Running LogML
LogML is not a simple script: it is a full-scale data analysis framework, so it comes loaded with the set of python libraries of all kinds, mostly related to data analysis or visualization of its results. This set of libraries is installed on the local machine in a form of so called conda environment which decouples LogML-specific python executable and all libraries from all other python installations.
To run LogML directly we have to activate its conda environment first.
log_ml.sh - bash script, which activates current environment and launches log_ml.py
log_ml.py - primary LogML ‘executable’ file, where you can run analysis, reporting and utility routines.
On a local machine we need to activate environment only once
# Activate environment by name, or by full path:
conda activate logml
# Go to root folder of LogML distribution
#
cd /projects/logml
# Invoke
python log_ml.py pipeline --help
To describe the procedure we use environment variables, however this is only for illustrative purpose:
export LML_OUTPUT=~/logml_output
export LML_RUN_NAME=wine_modeling_01
export LML_CFG=~/logml/examples/wine/modeling.yaml
export LML_DATASET=~/logml/examples/wine/wine.csv
python log_ml.py pipeline run \
-o $LML_OUTPUT \
-c $LML_CFG \
-d $LML_DATASET \
-n $LML_RUN_NAME
This starts process of step-by-step pipeline execution which will end in several minutes for this example, but in reality it may be quite long.
After the job is completed, you should expect the following artifacts within $LML_OUTPUT
folder:
$LML_RUN_NAME
folder with all the artifacts produced during the run$LML_OUTPUT/$LML_RUN_NAME/$LML_RUN_NAME.zip
- the result archive with the most important artifacts (report + some supporting artifacts)

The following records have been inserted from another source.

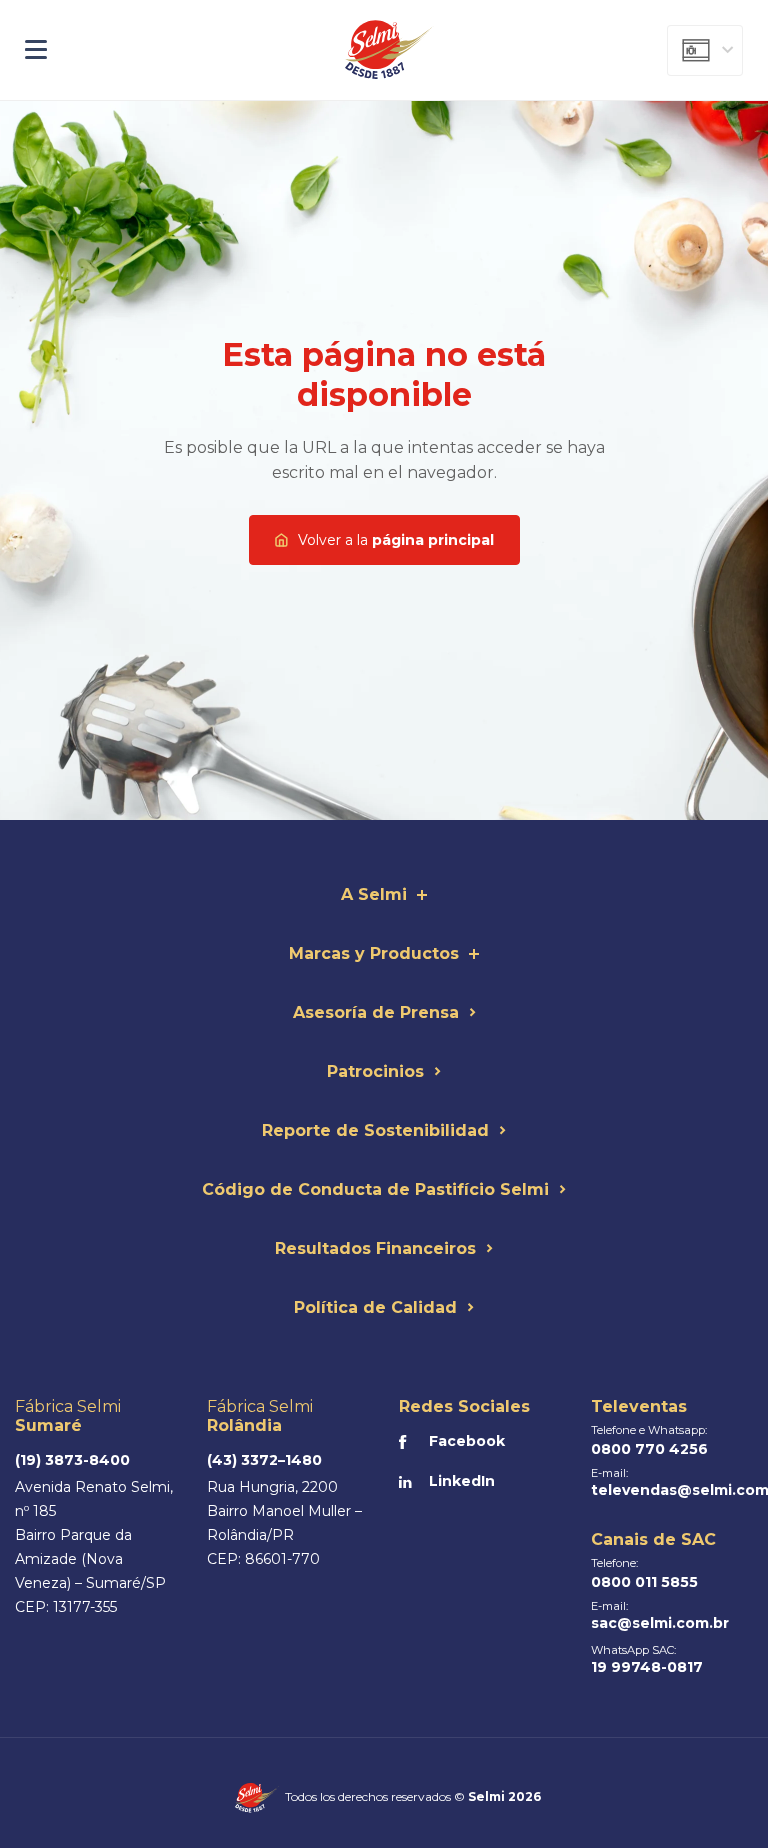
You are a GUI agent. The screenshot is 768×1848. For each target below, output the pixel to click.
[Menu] (137, 50)
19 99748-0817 (647, 1667)
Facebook (467, 1441)
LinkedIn (462, 1481)
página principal (396, 540)
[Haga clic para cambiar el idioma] (705, 50)
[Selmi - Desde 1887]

$ # examine $LML_OUTPUT folder.
$ cd ~/logml_output && tree -L 2
.
└── wine_modeling_01 # $LML_RUN_NAME
├── default # Strata data ("default" when no explicit stratification).
├── analysis
├── analysis_metadata
├── logs
├── _logs
├── _dag
├── report
├── release # final report, folder zipped as $LML_RUN_NAME.zip
└── wine_modeling_01.zip # $LML_RUN_NAME.zip
Command Line Parameters
log_ml.py
LogML - Data Analysis Framework.
log_ml.py [OPTIONS] COMMAND [ARGS]...
config
Configuration commands (Validation, schema, etc.)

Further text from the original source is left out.